Les dirigeants de l’AES : Assimi Goïta, Abdourahamane Tiani et Ibrahim Traoré
Les États membres de l’Alliance des États du Sahel (AES) — le Mali, le Burkina Faso et le Niger — franchissent une nouvelle étape vers l’intégration économique régionale avec l’annonce de la création de la Banque Confédérale pour l’Investissement et le Développement (BCID AES). Cette décision a été rendue publique ce mercredi 21 mai à Bamako par le ministre malien de l’Économie et des Finances, Alousseni Sanou, lors de l’ouverture d’une réunion des experts consacrée à l’opérationnalisation des actions prioritaires de la Confédération.
Selon le ministre, la BCID AES aura pour mission principale de mobiliser des ressources financières d’envergure afin de financer des projets structurants dans des secteurs stratégiques comme l’énergie, les transports, l’agriculture et les infrastructures. Cette initiative est présentée comme une réponse concrète et stratégique aux défis économiques majeurs que traversent les trois pays sahéliens.
« Ce n’est pas seulement une décision politique. C’est une démarche pragmatique pour exploiter pleinement le potentiel de croissance de nos États », a souligné Alousseni Sanou.
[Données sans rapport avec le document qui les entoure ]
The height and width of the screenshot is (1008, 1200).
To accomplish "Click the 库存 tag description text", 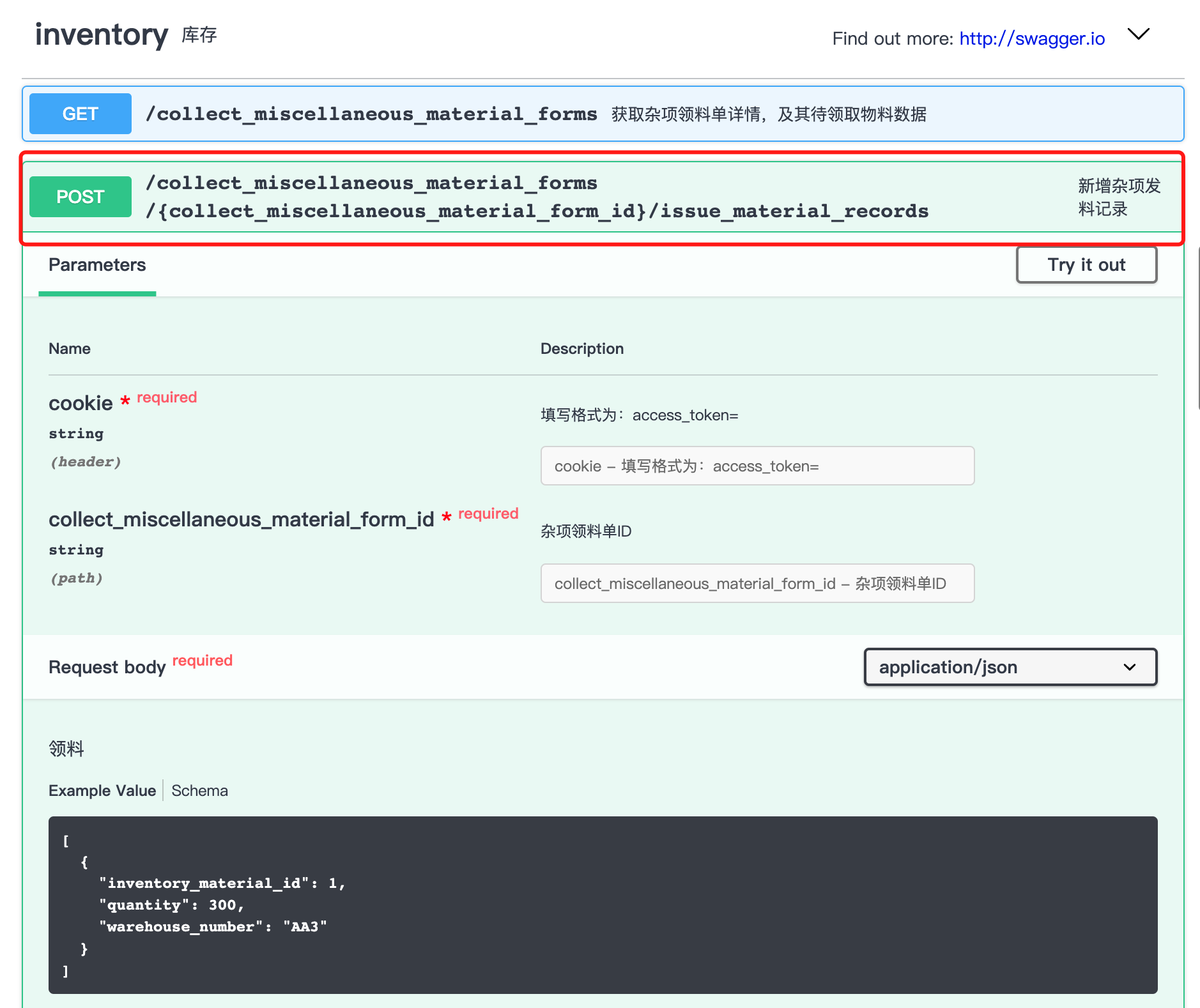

La BCID AES s’inscrit dans la volonté des pays de l’AES de renforcer leur souveraineté économique et de s’affranchir de la dépendance aux institutions financières internationales. Elle vise également à favoriser la création d’emplois durables, en particulier pour la jeunesse, tout en soutenant le développement du secteur privé local.
Le ministre a insisté sur l’importance d’une gouvernance rigoureuse et transparente pour assurer le bon fonctionnement de la future institution bancaire. Il a appelé à une collaboration étroite entre les États membres pour mener à bien ce projet ambitieux.
Une réunion des ministres de l’Économie de l’AES est prévue ce jeudi à Bamako pour valider les recommandations issues des travaux des experts et poser les bases de la mise en œuvre effective de la BCID AES.